Мотылек в бамбуковой листве - Ян Михайлович Ворожцов
«Сбрендил, что ли, – бормочу я, – на старости лет!?»
«А теперь за мной, – гнул Ефремов свою линию, – за мной явился!?»
«С дуба рухнул ты, – отвечаю ему, образумить хочу, – маразм ты, я тебя знать не знаю. От тебя суховеем тянет за милю – как от майдановки какой, проветриться иди – а то лиха беда…»
«А я тебя, – отвечает Ефремов, – хорошо знаю, мясничья морда, эсэсовская свинья!»
«Опусти шмайсер свой, фафа, – говорю ему, – и разойдемся по-хорошему. Не то яичница сейчас закрутится нешуточная…»
«Пугать меня вздумал, – отвечает мне заплетающимся языком, – соплежуй! На пузо свое падай, плакат фашистский. И грабли на затылок. Ты мне за сына моего ответишь!
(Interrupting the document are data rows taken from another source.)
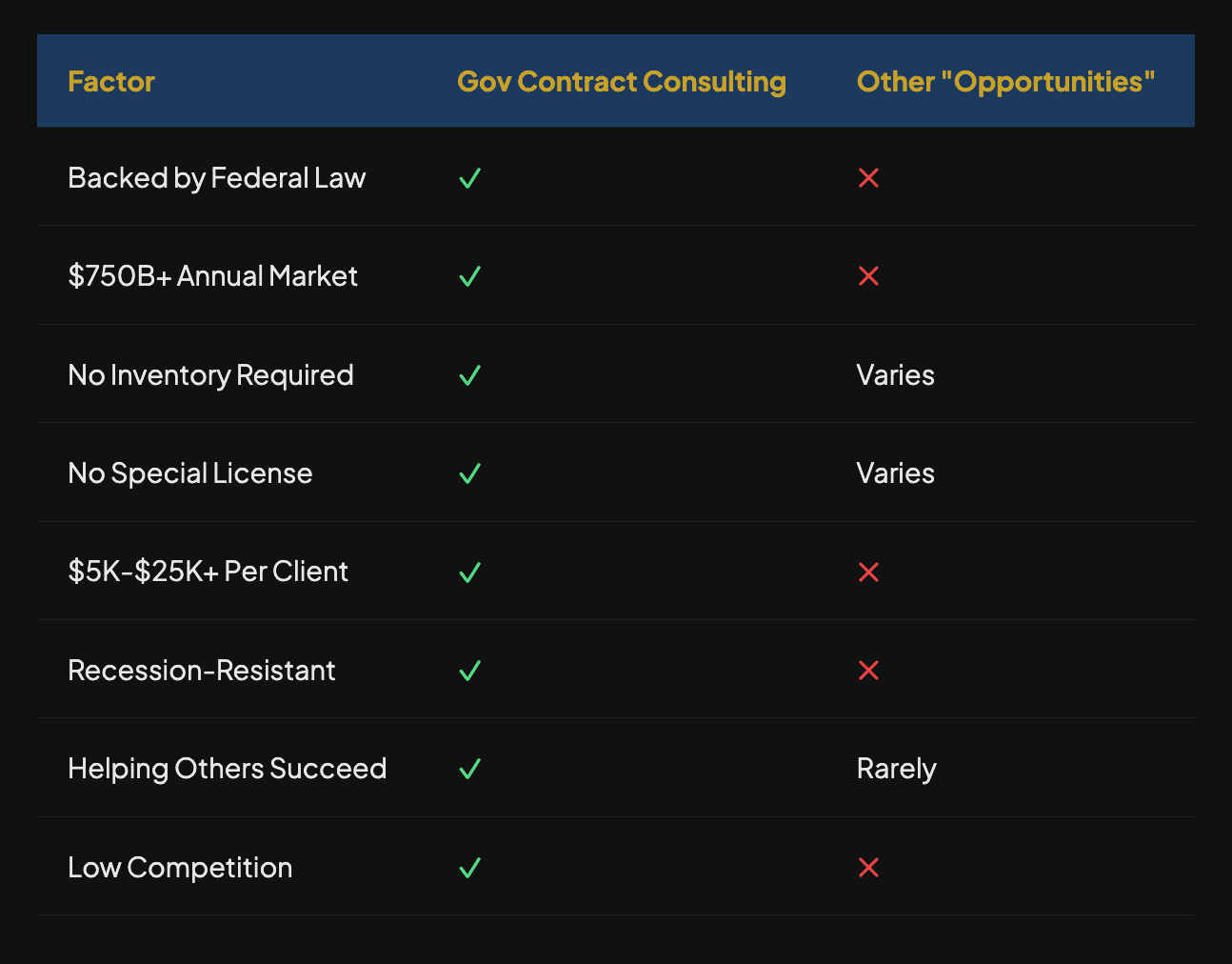Screen dimensions: 1232x964
Task: Click the green checkmark for Backed by Federal Law
Action: [x=469, y=178]
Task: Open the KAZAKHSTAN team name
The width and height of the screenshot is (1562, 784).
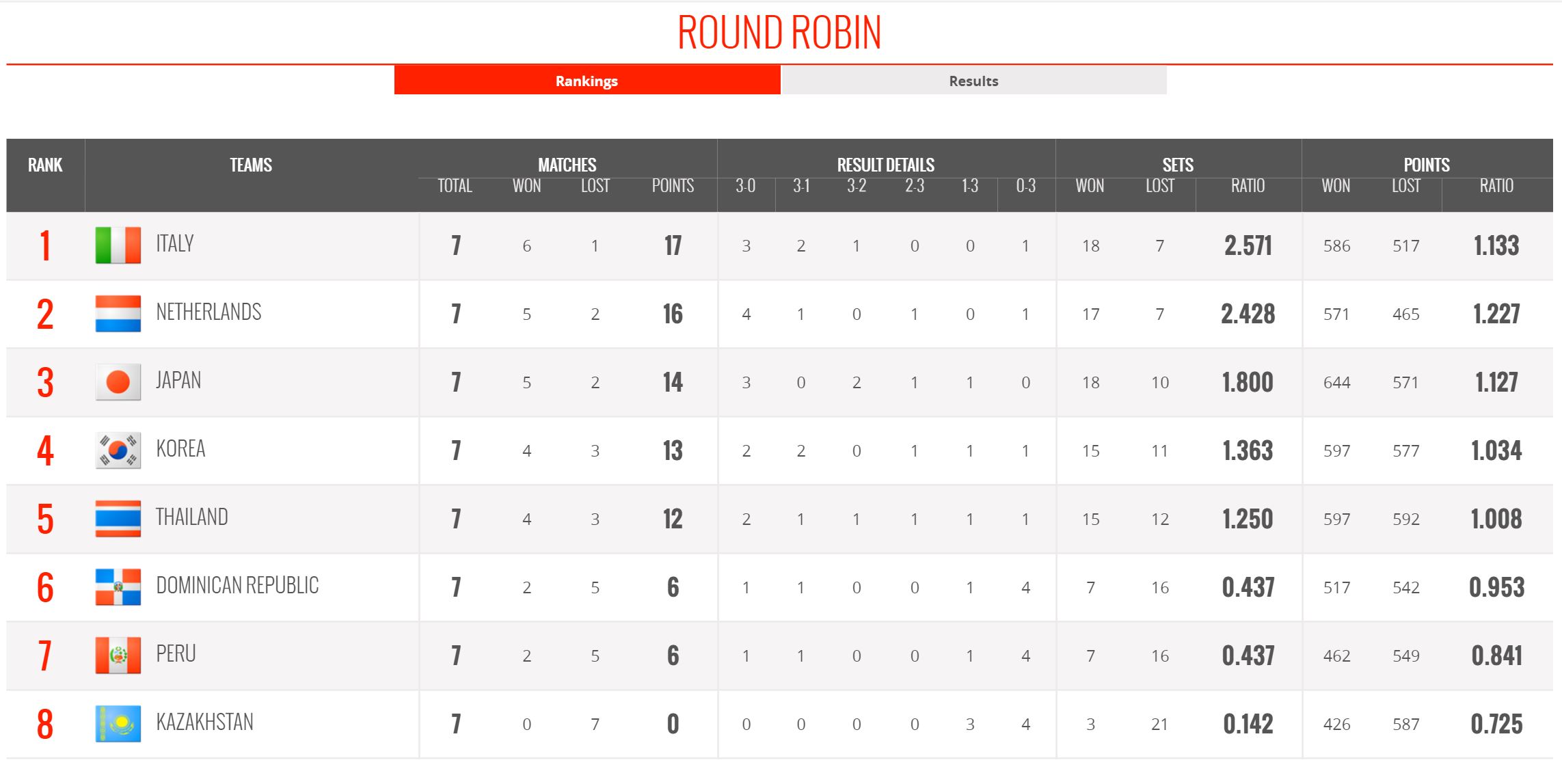Action: (x=204, y=722)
Я с тебя три шкуры спущу, быдло нацистское», – и тут я ошибку допустил, я на него попер, думал, с ног свалить, а Ефремов стрелять принялся – бах-бах! – а я ему в ответ, автоматически, значит – шлеп! – и он застыл, а потом два шага назад с протрезвевшим видом и на пятую точку – сядь! – и я гляжу, а у него живот весь в каше свинцовой. Я, в общем, к нему подступился и вижу, что он не жилец – хрипел, задыхался, а глаза мутные сделались, будто в них водки налили как в две рюмки, такие обезвоженные, серые, и сознание покидало каждую пору тела его, светочувствительные клетки сетчатки затухли как свечи на праздничном торте – будто их именинник задул враз! Ну а я от испугу, от злости выругался да убежал оттуда, ружье на ходу пряча в сумку…
Нефтечалов покачал головой.
– Вот такие дела, – сказал он, – следом же… произошло вам известное – переулок, злополучный гвоздь и я поймал такси, к своей соседке, к Новиковой Женечке Мироновне, заглянул по пути, она меня встретила со смесью легкого удивления и благожелательности на лице – по-своему красивая, с милой улыбкой и добродушная! – она сотрудница медперсонала, и я ее нередко прошу за больной матерью присматривать, когда меня нет дома. Я стыжусь, что приврал ей, сказав, что мать поранила руку. И Женечка дала мне антисептическую повязку, пропитанную лекарствами с бактериостатическим действием, и я соприкоснулся с ней холодной рукой – как мне хотелось ощутить тепло, нежность, мягкость женских рук! – пожелал я моей Женечке доброй ночи, а потом вернулся к себе и гвоздь вытащил плоскогубцами. Забинтовал ступню, а к полудню, опрометчиво думая, что не попадусь вам, попытался откатить подальше свою «Волгу», неподалеку от которой меня уже поджидал гражданин Крещеный – и ему за это вот, браво от меня! А разрешите полюбопытствовать – как вы вычислили меня?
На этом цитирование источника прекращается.